Selon, le patron de la DCRI, cette surveillance avait pour but « de détecter, de surveiller et d’anticiper le passage à l’acte pour éviter des drames ». Or, dans ce dossier, Julien Coupat et ces amis n’ont jamais été empéché d’agir. Ni à Vichy, où il leur est reproché des actions violentes contre la police, lors de la manifestation contre le sommet sur les politiques de lutte contre l’immigration. Ni dans la nuit du 25 au 26 octobre, où aurait été commis le premier acte de sabotage imputé à Julien Coupat et Gabrielle Hallez.

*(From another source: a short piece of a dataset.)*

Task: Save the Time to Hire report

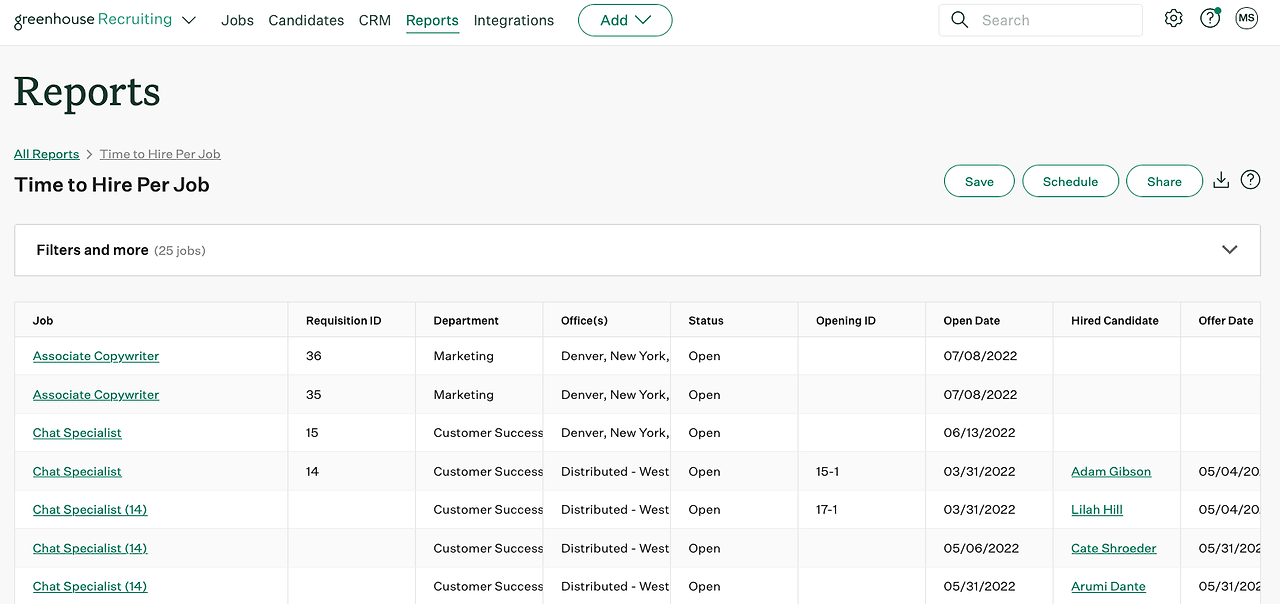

Et surtout pas, au cours de cette fameuse nuit du 07 au 8 novembre, où Julien Coupat et Yldune Lévy sont suivis, minute par minute, où ils sont vus s’arrêtant au bord d’une voie TGV, où ils sont, de l’aveu même des policiers, suspectés d’avoir déposé « une bombe » sur la voie. Les fonctionnaires de la DCRI ont donc laissé agir « un terroriste présumé », surveillé depuis des mois, et supposé capable d’un passage à l’acte dangereux, alors qu’ils pouvaient l’interpeller en flagrant délit. Le plus grand scandale de l’affaire de Tarnac, n’est-il pas là ?

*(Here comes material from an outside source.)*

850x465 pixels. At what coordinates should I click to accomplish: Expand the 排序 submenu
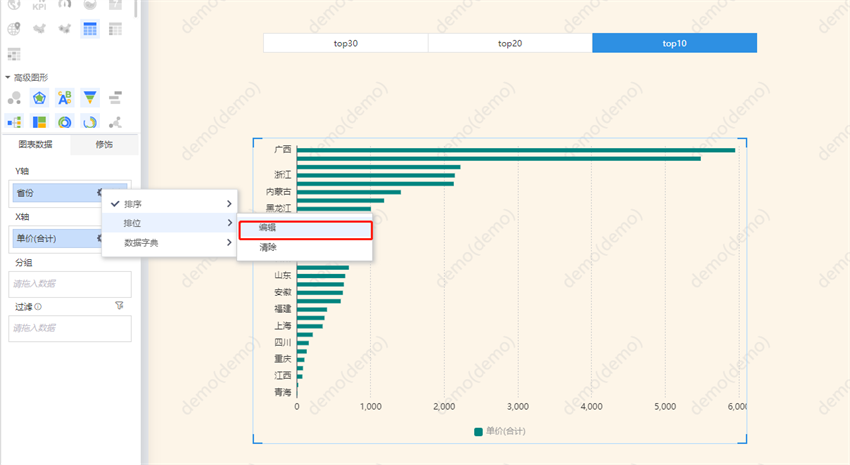(x=170, y=204)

Si les lois anti-terroristes, et les missions de la DCRI sont d’empêcher les terroristes d’agir, force est d’admettre que cette nuit là, les fonctionnaires présents et leur hiérarchie ont fait preuve de négligence ou d’incompétence.
Ils ont expliqué avoir « laisser-faire » pour ne pas « griller la filature ». Et pourtant, le rapport de la SDAT reconnaît que Julien Coupat se sait filer, qu’il développe des stratégies pour « détecter une surveillance policière », la preuve qu’un simple contrôle d’identité n’aurait rien changé à l’affaire.
D’ailleurs, les gendarmes n’ont pas pris autant de précaution avec Benjamin Rosoux, lui aussi probablement « pisté » et contrôlé « par hasard » au cours de cette même nuit, avec Gabrielle Hallez et Manon Glibert quelque part sur chemin de campagne dans l’est de la France.
Si ce déploiement de force policier se révèle finalement aussi couteux qu’inutile « pour éviter les drames », il s’avère aussi et surtout incapable d’apporter la moindre preuve matérielle de la culpabilité des neuf mis en examen.
Les révélations médiatiques de ces derniers jours l’ont longuement démontré, le dossier d’instruction ne contient pas de preuves à charge.
A ce stade, les policiers d’élite de la DCRI ont donc doublement échoué, à empécher les sabotages et à résoudre l’affaire.
Car au délà, de l’abscence de preuve de la culpabilité de Julien Coupat, et de ses amis, se pose un autre problème. Il y a eu cette nuit là, quatre sabotages. La distance séparant les lieux de ces actions concertées, et la surveillance de Julien Coupat, empêchent de lui imputer la responsabilité de ces faits. Il y a donc au moins 2 autres personnes impliquées dans ces sabotages et aujourd’hui encore totalement inconnues des services de police.
Si elles ont agi de concert avec Julien Coupat, elles doivent bien figurer quelque part dans les procès verbaux des filatures et des écoutes téléphoniques effectuées pendant six mois. Julien Coupat a forcément eu des contacts avec ces « complices présumés », qui ont tous été "fichés". Or là encore, le déploiement de moyens policiers s’avère totalement inopérant.
En même temps, qu'il publie l'entretien exclusif du chef du contre-espionnage, notre confrère du « Point » révèle dans son édition du 12 mars, « l’attentat auquel la France a échappé ».
Un jeune islamiste présumé a été interpellé le 16 décembre 2008 alors qu’il projetait, une attaque à la voiture piégée contre le siège de la DCRI. Cet exemple sert à démontrer l’efficacité du travail de la DCRI, largement commenté par Bernard Squarcini.
Il faut bien cela, dans la bataille médiatique de l’affaire de Tarnac, pour que la DCRI réponde aux critiques dont elle fait constamment l’objet.